I live in Gastown, by choice.
Those who are unfamiliar with its particular allures are entitled to wonder why.We first showed up at 5, walked up the stairs only to find that they weren’t open yet…floor mopping and table setting, I assume. So we headed down to Cork & Fin first. Around 6ish, we returned and they welcomed us with open arms!
First thing we ordered was the wine, but they didn’t have any reds on their recently revamped wine list. Turns out they DO have red wine; it just fell off the list. No matter, we got a bottle of Rioja ($32) and settled in to peruse the menu. I’ve heard that they have pretty decent subs, and have read reviews raving about the gyozas.

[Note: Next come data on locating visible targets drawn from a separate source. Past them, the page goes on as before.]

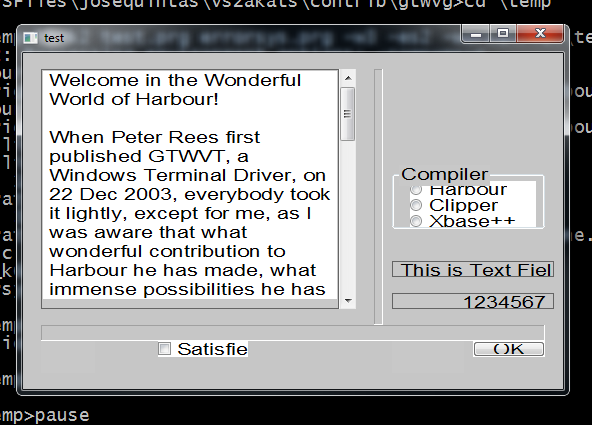Select the Xbase++ radio button
The height and width of the screenshot is (425, 592).
[416, 221]
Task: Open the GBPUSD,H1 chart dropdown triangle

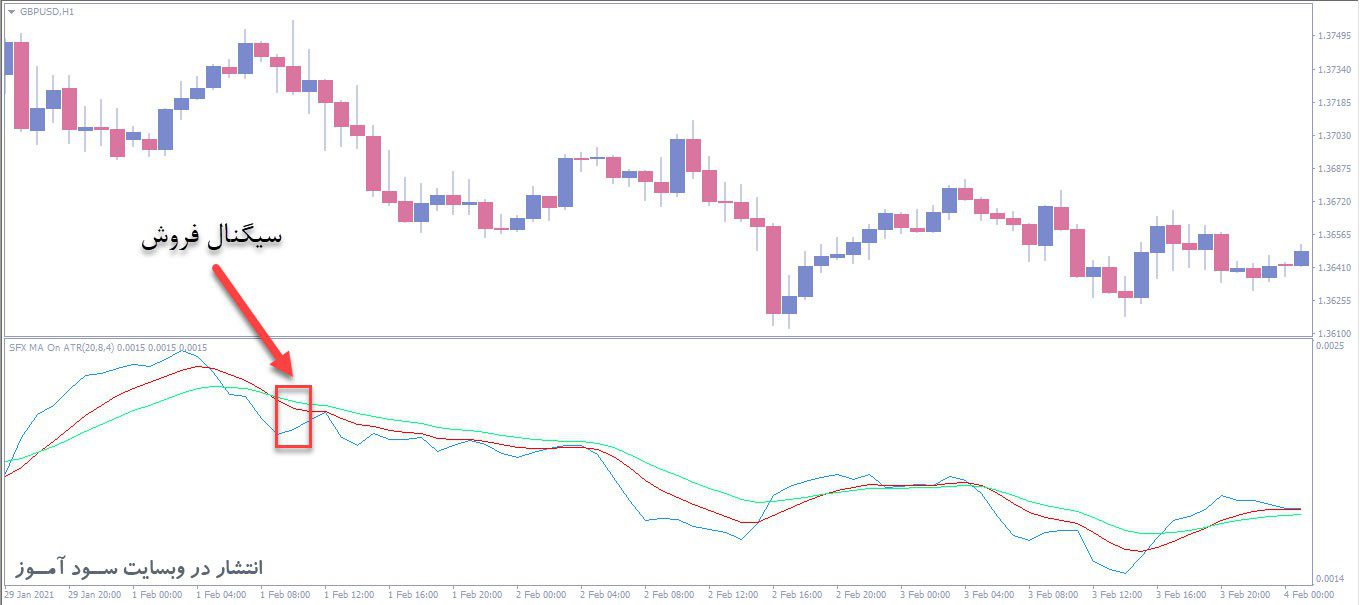Action: (x=11, y=12)
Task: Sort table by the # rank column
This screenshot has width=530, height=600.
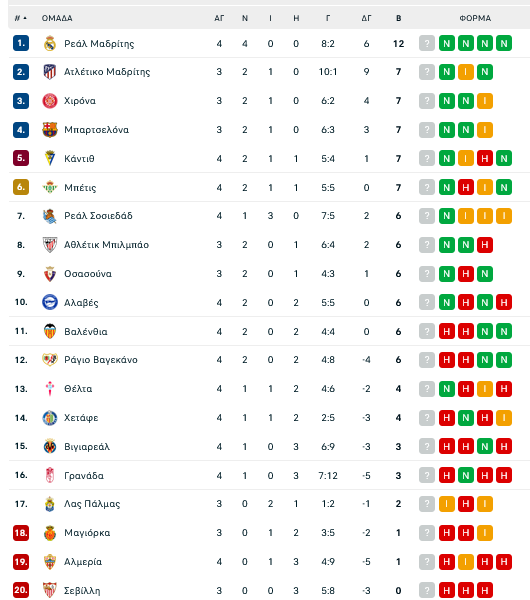Action: [x=21, y=18]
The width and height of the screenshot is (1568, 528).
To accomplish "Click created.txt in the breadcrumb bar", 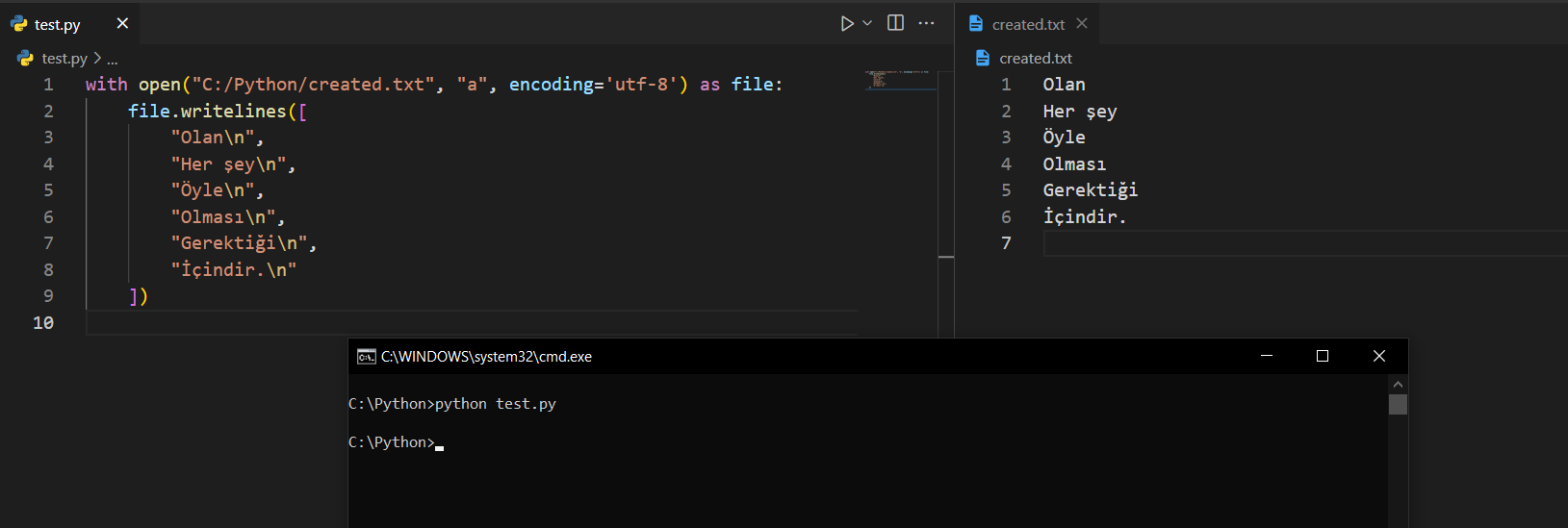I will click(x=1035, y=59).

For food, we ordered the Pork Gyozas. There were half a dozen and it was only $8. I found them a bit too salty, but maybe the combination of soy and mirin were a bit much?
One of my favourite foods is Xiao Long Baos, and if you like them too, then you'll know that part of the process of eating them is to find a way to place the vinegar and ginger shreds onto your spoon to eat them all together. Diamond has solved this dilemma by putting the ginger shreds into the pork gyoza. Truly ingenious. Made with Sloping Hills organic pork, shitake mushrooms and bits of cabbage, it was a filling nibble. I liked how they served it crispy side up…nicely charred from the sitting in the frying pan.
Our next dish is the Red Snapper Ceviche ($11). Thinly sliced snapper, marinated in a sesame oil dressing, toosed with tobiko. Truly delicious.
It was topped with pea shoots and white sesame and a sprinkle of black pepper. The snapper was sliced thick enough so that the dressing didn't over-cure the meat.
The pea shoots were really fresh and just tossed in the dressing, raw and natural. With a touch of lime and chili oil, the flavours were fresh and bold.
Another one of their infamous dishes is their Duck and Chicken Sub ($9). Reminiscent of Vietnamese subs, we had to try it. Since my friend was out of town, he had no idea what a good Viet sub is...a la Au Petit Cafe. Well, this was his introduction to the delicacy.
The bread was panini like, but not enough grill marks. The filling was a combination of duck and soy chicken. Inside, there were also Asian pear slices, raisins, pickled carrots and cucumber, with a light touch of mayo.
Despite everything that's inside, the highlight was the duck, game-y and perfectly cooked. Succulent and juicy, good size chunks. Oddly enough, the chicken was sliced much thinner but still managed to maintain its juicy goodness too.
The pear was a really great touch, and although you don't notice the raisins as you are eating, both fruits really add a nice sweetness to the sandwich. Everything comes together really nicely.